* INSTRUCTIONS FOR THE TASK
Wherever the word "Expand" appears in the entries, copy the whole line.

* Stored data
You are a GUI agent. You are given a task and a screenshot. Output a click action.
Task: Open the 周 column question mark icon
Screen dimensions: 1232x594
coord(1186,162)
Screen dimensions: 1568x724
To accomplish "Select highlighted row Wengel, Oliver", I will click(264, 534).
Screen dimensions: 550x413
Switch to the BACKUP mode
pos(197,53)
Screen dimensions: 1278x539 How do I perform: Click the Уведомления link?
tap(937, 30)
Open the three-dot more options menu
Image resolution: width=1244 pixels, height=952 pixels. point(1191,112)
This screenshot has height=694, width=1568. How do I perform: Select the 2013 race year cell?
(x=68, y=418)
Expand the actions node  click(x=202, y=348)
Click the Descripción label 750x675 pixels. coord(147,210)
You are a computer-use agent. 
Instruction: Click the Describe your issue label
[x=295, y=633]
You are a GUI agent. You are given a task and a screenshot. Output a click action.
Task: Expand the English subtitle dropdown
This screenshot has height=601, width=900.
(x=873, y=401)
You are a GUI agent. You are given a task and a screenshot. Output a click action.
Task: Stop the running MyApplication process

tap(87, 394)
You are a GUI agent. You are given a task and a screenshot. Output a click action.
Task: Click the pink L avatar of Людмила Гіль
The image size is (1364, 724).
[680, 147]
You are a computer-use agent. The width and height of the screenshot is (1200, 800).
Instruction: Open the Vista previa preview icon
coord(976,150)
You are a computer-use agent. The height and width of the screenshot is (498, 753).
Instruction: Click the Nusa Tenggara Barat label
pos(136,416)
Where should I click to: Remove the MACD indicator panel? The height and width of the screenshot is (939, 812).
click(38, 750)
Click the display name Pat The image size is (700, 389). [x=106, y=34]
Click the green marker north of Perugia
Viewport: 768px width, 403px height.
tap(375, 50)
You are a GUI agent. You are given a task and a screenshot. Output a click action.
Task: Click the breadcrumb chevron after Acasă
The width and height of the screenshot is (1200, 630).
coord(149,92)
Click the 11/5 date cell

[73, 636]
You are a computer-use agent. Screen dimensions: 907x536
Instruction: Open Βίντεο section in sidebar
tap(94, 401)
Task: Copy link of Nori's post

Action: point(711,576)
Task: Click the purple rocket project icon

* REPLY TO THE EXERCISE
Expand the actions node  click(x=202, y=348)
Task: Expand the English subtitle dropdown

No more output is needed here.